Yup. But she should have been expecting a heavy guard around the two "unconscious patients". So, would she have been trying to shoot her way through? Crude and not necessarily very effective - she'd have to come up with one hell of a cover story when other guards rushed in and saw her standing on top a heap of corpses, or in an empty but charred room where previously there had been multiple guards and two important patients. If she did have such a plan, why didn't she act on it? Why didn't she vaporize Kirk and Spock on the spot?

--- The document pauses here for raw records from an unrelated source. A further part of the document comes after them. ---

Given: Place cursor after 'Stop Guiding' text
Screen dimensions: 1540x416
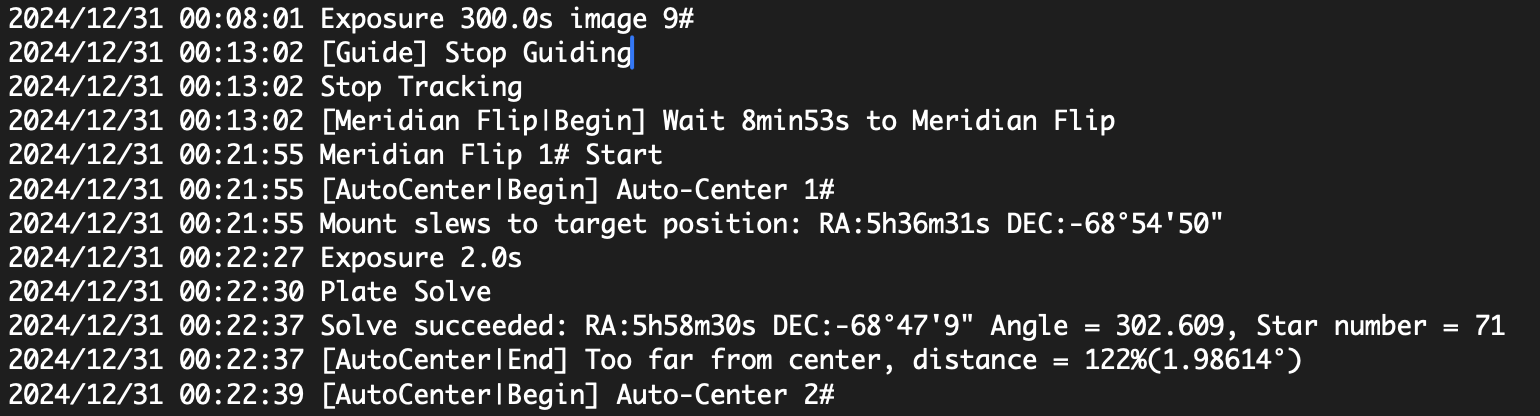Looking at the screenshot, I should click(x=631, y=53).
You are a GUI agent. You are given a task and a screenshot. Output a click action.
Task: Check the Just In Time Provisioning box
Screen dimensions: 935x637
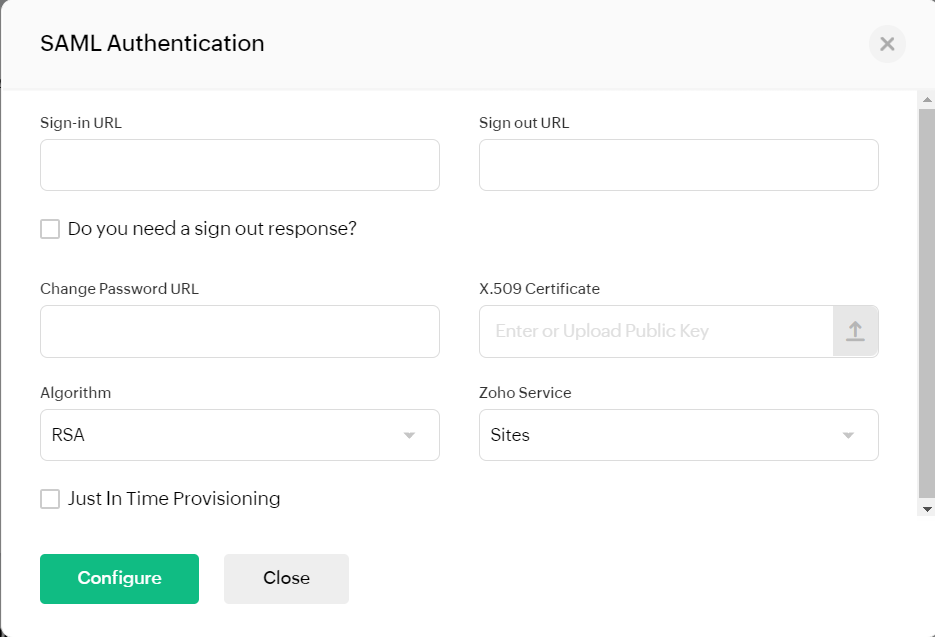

One might argue that she did have a plan that would allow her to come out clean after killing the guards and patients. But when, instead of surprising a bunch of nameless guards, she herself was surprised by Kirk and Spock, she must have realized that the secret was out. In that sense, it's perfectly logical that she did not shoot Spock; she'd have won nothing by that, as her cover was blown and her survival extremely unlikely even if she killed the top officers.
One is then only left to wonder what her cunning original plan was. Come in and kill everybody with her phaser, then blame somebody else? Come in, stun some people, subtly kill some others, and then blame somebody else? Come in, subtly kill the patients with a hypospray or somesuch while the guards notice nothing, and only pack the phaser as an insurance if something goes wrong?
She might also have been attempting a suicide mission: she would be exposed and killed, but the specifics of the conspiracy would be safe. But that's unlikely on two levels: one, the two assassin goons wouldn't have known anything beyond those facts that would incriminate Valeris, and two, she didn't opt for a suicidal rampage once she was exposed.